▶ **ZADANIA DO WYKONANIA**
#1 Na podstawie tekstu o uwłaszczeniu spółdzielców odpowiedz krótko na poniższe pytania.
(a) Za jakie zaświadczenie, według Lidii Staroń, prezesi żądają bezzasadnych opłat?
(b) Ile czasu, według Kazimierza Okińczyca, może mu zająć uwłaszczenie?
(c) Ile kancelarii notarialnych zgodziło się współpracować z kierowanym przez Kazimierza Okińczyca Przylesiem?
#2 Przekształć w zwięzłą listę akapit tekstu o uwłaszczeniu spółdzielców zaczynający się od słów „Lidia Staroń, posłanka PO”. Zachowaj jego główne fakty.

━━ DOSTARCZONY TEKST

Lidia Staroń, posłanka PO, założycielka Stowarzyszenia Obrony Spółdzielców: - Widzę bardzo dużo złej woli u prezesów. Znam przypadki, że żądają od chcących się uwłaszczyć spółdzielców bezzasadnych opłat, np. za zaświadczenie o niezaleganiu z czynszem. Czasem bezprawnie wpisują do aktów notarialnych klauzule nakazujące lokatorowi zwrot kosztów ocieplenia budynku, choć było ono finansowane z funduszu remontowego. Wpisują też klauzule zapewniające spółdzielni dalsze administrowanie budynkiem.
Ustawowe pułapki
Prezesi przekonują, że winny kłopotów jest ustawodawca. Kazimierz Okińczyc, prezes koszalińskiego Przylesia, twierdzi, że uwłaszczenie może mu zająć nawet pięć lat. - Tyle czasu może trwać podpisywanie aktów notarialnych, bo tylko dwie kancelarie notarialne zgodziły się z nami współpracować. Nic na to nie poradzimy.

━━━━
━━ FRAGMENT ŹRÓDŁOWY

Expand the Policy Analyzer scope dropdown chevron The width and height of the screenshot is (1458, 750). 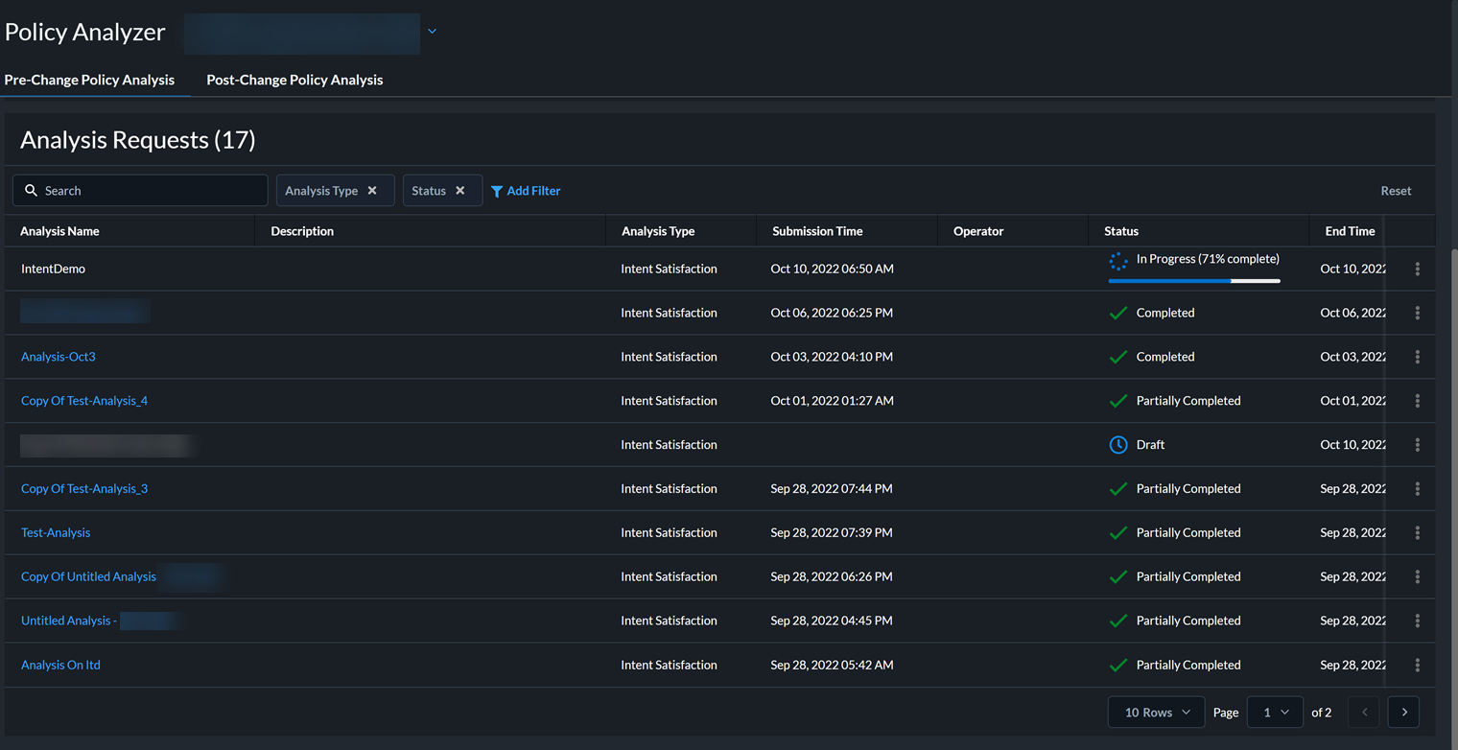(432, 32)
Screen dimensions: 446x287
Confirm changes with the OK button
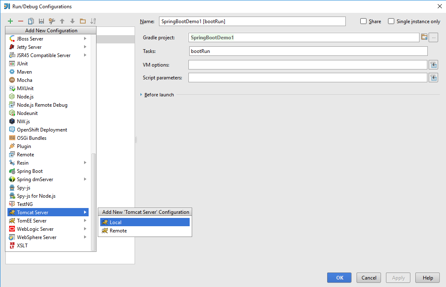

━━━━

▶ **ODPOWIEDZI KOŃCOWE**
#1
(a) Za zaświadczenie o niezaleganiu z czynszem.
(b) Nawet pięć lat.
(c) Dwie.

#2
Lidia Staroń (posłanka PO, założycielka Stowarzyszenia Obrony Spółdzielców) widzi u prezesów dużo złej woli:
- żądają od spółdzielców chcących się uwłaszczyć bezzasadnych opłat, np. za zaświadczenie o niezaleganiu z czynszem;
- czasem bezprawnie wpisują do aktów notarialnych klauzule nakazujące lokatorowi zwrot kosztów ocieplenia budynku, choć finansowano je z funduszu remontowego;
- wpisują klauzule zapewniające spółdzielni dalsze administrowanie budynkiem.